- Дурак! – лейтенант часто моргал и дрожащей рукой пытался стереть с лица конденсированную влагу, тысячи крошечных капель, - Слушай, слушай…
Менно слушал.
* * *
Теперь темнота говорила с ним постоянно. Ее уже нельзя было заставить замолчать. Она говорила с Менно, когда он бодрствовал, съежившись и обхватив руками колени. И когда он проваливался в сон, краткие моменты блаженного беспамятства, из которых выныривал взмокшим и дергающимся, она что-то напевала ему. Он стал ее избранным собеседником, которому она доверяла свои тайны, ее компаньоном. Больше слушать было некого. Его мир, сдавленный со всех сторон острыми каменными выступами, был мал, кроме него в нем находился лишь мертвый Коберт и умирающий лейтенант. Первый был беззвучен, второй то мычал от боли, то хрипло дышал, дрожа всем телом.
Менно выкопал в земле небольшую выемку, где собиралась вода. Ее было мало, и отдавала она чем-то тухлым, с железистым привкусом, но Менно пил ее, потому что больше ничего не было. Время от времени он собирал воду в оторванную от кителя тряпицу и относил лейтенанту, чтобы тот тоже мог утолить жажду. Цильберг распахивал рот и ловил капли губами, похожими на потрескавшееся и разбухшее дерево. Взгляд его был расфокусирован, пьян. Но лейтенант все еще сознавал происходящее. Возможно, ему было бы лучше умереть. Если бы какой-нибудь булыжник вывалился из свода и угодил ему на голову, для лейтенанта Цильберга было бы лучше. Его переломанные ноги, от которых была видна лишь багровая мякоть в обрывках серой формы, распространяли скверный запах, похожий на тот, что издает мертвая крыса, пролежавшая несколько дней под настилом. Возможно, источником запаха был Коберт. На всякий случай Менно перетащил мертвеца в дальний угол их норы.
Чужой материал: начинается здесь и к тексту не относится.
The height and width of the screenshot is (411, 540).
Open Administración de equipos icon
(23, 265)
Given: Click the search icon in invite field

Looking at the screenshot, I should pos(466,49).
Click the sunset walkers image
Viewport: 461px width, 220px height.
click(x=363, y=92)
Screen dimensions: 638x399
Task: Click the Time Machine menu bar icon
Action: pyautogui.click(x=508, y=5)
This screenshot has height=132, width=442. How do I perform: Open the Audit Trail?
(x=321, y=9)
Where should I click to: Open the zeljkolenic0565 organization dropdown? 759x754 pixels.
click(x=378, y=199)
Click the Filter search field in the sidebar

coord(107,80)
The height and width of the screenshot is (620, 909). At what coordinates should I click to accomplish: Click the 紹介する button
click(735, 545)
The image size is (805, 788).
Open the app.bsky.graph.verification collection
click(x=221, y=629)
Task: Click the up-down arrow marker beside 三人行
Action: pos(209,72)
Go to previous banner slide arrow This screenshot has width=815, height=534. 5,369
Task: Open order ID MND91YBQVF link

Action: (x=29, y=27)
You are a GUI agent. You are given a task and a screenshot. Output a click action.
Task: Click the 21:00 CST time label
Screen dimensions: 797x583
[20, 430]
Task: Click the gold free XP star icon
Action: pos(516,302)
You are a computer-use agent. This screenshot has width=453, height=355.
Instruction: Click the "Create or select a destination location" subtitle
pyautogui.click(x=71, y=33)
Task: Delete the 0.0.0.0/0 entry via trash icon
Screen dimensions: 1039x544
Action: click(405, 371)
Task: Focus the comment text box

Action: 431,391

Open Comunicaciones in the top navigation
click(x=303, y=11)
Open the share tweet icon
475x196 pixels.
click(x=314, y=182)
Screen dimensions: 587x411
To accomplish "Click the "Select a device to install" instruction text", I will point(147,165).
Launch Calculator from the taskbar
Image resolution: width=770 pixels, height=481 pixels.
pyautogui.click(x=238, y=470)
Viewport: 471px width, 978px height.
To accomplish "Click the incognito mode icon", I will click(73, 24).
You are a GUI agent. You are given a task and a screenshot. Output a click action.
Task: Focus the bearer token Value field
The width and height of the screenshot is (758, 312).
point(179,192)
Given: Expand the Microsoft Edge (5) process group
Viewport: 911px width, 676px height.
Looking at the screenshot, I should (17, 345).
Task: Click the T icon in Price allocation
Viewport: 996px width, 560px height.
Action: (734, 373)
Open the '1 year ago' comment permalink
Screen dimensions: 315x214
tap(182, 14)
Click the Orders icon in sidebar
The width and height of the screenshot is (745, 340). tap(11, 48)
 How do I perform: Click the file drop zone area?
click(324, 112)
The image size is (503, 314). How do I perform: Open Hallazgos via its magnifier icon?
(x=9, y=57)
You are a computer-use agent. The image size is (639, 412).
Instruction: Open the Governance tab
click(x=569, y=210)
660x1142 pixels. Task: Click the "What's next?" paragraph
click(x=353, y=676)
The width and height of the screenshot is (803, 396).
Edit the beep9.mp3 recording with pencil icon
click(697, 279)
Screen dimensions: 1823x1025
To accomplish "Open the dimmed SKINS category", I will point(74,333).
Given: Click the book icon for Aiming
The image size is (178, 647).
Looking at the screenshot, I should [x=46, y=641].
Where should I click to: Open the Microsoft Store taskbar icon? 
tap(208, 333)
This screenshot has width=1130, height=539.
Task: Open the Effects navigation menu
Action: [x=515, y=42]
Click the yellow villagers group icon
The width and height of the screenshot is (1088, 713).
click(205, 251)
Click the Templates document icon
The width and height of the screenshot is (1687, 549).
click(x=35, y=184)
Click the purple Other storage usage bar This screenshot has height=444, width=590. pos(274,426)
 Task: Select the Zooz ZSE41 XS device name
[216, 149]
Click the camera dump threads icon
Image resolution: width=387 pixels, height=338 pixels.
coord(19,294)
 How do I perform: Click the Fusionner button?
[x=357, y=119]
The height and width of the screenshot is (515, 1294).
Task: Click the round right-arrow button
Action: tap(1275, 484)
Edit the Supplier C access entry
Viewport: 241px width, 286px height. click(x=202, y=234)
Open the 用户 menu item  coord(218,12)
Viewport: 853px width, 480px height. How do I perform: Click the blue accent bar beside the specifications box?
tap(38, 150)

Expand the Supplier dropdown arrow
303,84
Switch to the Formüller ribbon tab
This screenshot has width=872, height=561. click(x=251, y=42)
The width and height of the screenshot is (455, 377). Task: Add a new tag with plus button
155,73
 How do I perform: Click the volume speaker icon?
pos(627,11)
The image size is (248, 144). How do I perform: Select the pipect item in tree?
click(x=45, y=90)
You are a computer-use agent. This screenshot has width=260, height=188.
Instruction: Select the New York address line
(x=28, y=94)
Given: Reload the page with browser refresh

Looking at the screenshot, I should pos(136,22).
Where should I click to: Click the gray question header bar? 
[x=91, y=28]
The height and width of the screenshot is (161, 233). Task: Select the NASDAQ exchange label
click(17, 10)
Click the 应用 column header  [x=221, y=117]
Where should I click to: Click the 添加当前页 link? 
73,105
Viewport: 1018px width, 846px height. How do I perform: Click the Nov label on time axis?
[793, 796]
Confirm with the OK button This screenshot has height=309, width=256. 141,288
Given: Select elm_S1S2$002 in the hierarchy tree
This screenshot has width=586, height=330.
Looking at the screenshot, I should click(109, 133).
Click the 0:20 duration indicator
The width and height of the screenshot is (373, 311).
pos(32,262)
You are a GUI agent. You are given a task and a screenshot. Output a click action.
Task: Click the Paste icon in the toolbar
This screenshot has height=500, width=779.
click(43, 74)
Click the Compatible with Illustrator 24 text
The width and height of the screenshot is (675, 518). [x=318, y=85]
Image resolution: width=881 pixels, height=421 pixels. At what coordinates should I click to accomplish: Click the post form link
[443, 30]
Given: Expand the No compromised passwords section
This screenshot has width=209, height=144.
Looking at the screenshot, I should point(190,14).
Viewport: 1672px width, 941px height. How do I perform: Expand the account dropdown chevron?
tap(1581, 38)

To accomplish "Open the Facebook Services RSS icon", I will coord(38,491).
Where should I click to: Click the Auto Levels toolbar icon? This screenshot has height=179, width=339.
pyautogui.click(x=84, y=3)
Он продолжал слушать – иначе уже не мог. Время от времени он слышал сердитые голоса буров, но это были английские «Ферранти», да и те доносились издалека. Он не слышал звяканья кирок, не слышал поступи человеческих ног.
- Нас не станут искать, - однажды вдруг сказал лейтенант. И хоть голос его был едва слышим, Менно вздрогнул от неожиданности, - Прекрасно понимаю Шоллингера. Они считают, что нас раздавило. Я бы и сам так считал на их месте. Никаких поисков. «Крысы» не рискуют понапрасну. Нас бросили, штейнмейстер.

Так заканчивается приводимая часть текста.